Here's another similar question:
The perils of aligning plots in ggplot
The question itself seems to suggest a good option, but rbind.gtable complains if the tables have different numbers of columns, which is the case here due to the legend. Perhaps there's a way to slot in an extra empty column in the second table? Or a way to suppress the legend in the first graph and then re-add it to the combined graph?
Here's a solution that doesn't require explicit use of grid graphics. It uses facets, and hides the legend entry for "ratio" (using a technique from https://stackoverflow.com/a/21802022).
library(reshape2)
results_long <- melt(results, id.vars="index")
results_long$facet <- ifelse(results_long$variable=="ratio", "ratio", "values")
results_long$facet <- factor(results_long$facet, levels=c("values", "ratio"))
ggplot(results_long, aes(x=index, y=value, colour=variable)) +
geom_point() +
facet_grid(facet ~ ., scales="free_y") +
scale_colour_manual(breaks=c("control","value"),
values=c("#1B9E77", "#D95F02", "#7570B3")) +
theme(legend.justification=c(0,1), legend.position=c(0,1)) +
guides(colour=guide_legend(title=NULL)) +
theme(axis.title.y = element_blank())
Try this:
library(ggplot2)
library(gtable)
library(gridExtra)
AlignPlots <- function(...) {
LegendWidth <- function(x) x$grobs[[8]]$grobs[[1]]$widths[[4]]
plots.grobs <- lapply(list(...), ggplotGrob)
max.widths <- do.call(unit.pmax, lapply(plots.grobs, "[[", "widths"))
plots.grobs.eq.widths <- lapply(plots.grobs, function(x) {
x$widths <- max.widths
x
})
legends.widths <- lapply(plots.grobs, LegendWidth)
max.legends.width <- do.call(max, legends.widths)

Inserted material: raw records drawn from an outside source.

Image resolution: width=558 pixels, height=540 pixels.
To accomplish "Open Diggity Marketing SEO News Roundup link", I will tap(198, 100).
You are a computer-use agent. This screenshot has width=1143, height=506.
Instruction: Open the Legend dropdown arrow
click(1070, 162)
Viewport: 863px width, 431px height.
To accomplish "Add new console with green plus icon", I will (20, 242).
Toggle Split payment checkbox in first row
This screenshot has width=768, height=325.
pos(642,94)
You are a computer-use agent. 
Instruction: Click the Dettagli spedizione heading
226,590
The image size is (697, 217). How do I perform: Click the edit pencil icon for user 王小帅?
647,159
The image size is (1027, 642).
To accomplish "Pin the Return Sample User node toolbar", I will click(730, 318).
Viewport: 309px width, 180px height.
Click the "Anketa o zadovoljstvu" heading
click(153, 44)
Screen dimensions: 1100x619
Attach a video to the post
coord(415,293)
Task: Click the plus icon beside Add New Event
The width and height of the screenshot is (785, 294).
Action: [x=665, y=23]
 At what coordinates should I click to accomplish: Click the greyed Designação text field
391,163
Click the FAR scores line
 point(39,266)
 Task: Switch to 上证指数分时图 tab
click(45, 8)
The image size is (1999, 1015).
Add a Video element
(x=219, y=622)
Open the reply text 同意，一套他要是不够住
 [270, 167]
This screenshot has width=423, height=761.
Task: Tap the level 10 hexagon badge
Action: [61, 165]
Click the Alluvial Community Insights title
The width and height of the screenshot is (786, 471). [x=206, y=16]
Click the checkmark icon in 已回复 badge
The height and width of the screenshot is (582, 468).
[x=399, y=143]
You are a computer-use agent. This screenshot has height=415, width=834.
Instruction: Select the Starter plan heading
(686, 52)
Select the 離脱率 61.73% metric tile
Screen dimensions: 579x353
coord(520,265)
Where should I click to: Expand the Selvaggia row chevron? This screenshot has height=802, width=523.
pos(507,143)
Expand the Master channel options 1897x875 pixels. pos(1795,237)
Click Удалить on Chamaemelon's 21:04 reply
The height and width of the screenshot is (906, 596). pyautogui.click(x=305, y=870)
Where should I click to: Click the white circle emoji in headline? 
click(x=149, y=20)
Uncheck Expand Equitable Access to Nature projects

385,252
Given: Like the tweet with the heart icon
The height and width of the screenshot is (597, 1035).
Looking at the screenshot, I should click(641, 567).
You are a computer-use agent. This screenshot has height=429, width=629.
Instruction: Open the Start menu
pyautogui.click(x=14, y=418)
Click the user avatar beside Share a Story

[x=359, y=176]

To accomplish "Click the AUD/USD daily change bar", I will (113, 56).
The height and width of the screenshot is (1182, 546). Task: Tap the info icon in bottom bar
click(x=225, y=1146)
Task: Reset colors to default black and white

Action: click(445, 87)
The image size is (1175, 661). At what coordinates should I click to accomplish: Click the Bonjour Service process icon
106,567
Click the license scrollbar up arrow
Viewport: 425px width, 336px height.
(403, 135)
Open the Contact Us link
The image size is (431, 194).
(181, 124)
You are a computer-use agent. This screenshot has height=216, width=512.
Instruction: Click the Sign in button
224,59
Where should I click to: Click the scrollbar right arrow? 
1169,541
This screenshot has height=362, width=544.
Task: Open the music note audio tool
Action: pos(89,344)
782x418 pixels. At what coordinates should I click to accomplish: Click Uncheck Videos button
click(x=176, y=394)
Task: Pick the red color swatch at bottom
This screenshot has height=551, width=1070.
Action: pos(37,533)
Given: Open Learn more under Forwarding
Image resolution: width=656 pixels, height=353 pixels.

plots.grobs.eq.widths.aligned <- lapply(plots.grobs.eq.widths, function(x) {
if (is.gtable(x$grobs[[8]])) {
x$grobs[[8]] <- gtable_add_cols(x$grobs[[8]],
unit(abs(diff(c(LegendWidth(x),
max.legends.width))),
"mm"))
}
x
})
plots.grobs.eq.widths.aligned
}
df <- data.frame(x = c(1:5, 1:5),
y = c(1:5, seq.int(5,1)),
type = factor(c(rep_len("t1", 5), rep_len("t2", 5))))
p1.1 <- ggplot(diamonds, aes(clarity, fill = cut)) + geom_bar()
p1.2 <- ggplot(df, aes(x = x, y = y, colour = type)) + geom_line()
plots1 <- AlignPlots(p1.1, p1.2)
do.call(grid.arrange, plots1)
p2.1 <- ggplot(diamonds, aes(clarity, fill = cut)) + geom_bar()
p2.2 <- ggplot(df, aes(x = x, y = y)) + geom_line()
plots2 <- AlignPlots(p2.1, p2.2)
do.call(grid.arrange, plots2)
Produces this:
// Based on multiple baptiste's answers
Encouraged by baptiste's comment, here's what I did in the end:
library(ggplot2)
library(dplyr)
library(gridExtra)
# Prepare some sample data.
results <- data.frame(index=(1:20))
results$control <- 50 * results$index
results$value <- results$index * 50 + 2.5*results$index^2 - results$index^3 / 8
results$ratio <- results$value / results$control
# Plot ratios between values
plot_ratios <- ggplot(results, aes(x=index, y=ratio)) +
geom_point()
# Plot absolute values
remove_x_axis =
theme(
axis.ticks.x = element_blank(),
axis.text.x = element_blank(),
axis.title.x = element_blank())
plot_values <- ggplot(results, aes(x=index)) +
geom_point(aes(y=value, color="value")) +
geom_point(aes(y=control, color="control")) +
remove_x_axis
# Arrange the two plots above each other
grob_ratios <- ggplotGrob(plot_ratios)
grob_values <- ggplotGrob(plot_values)
legend_column <- 5
legend_width <- grob_values$widths[legend_column]
grob_ratios <- gtable_add_cols(grob_ratios, legend_width, legend_column-1)
grob_combined <- gtable:::rbind_gtable(grob_values, grob_ratios, "first")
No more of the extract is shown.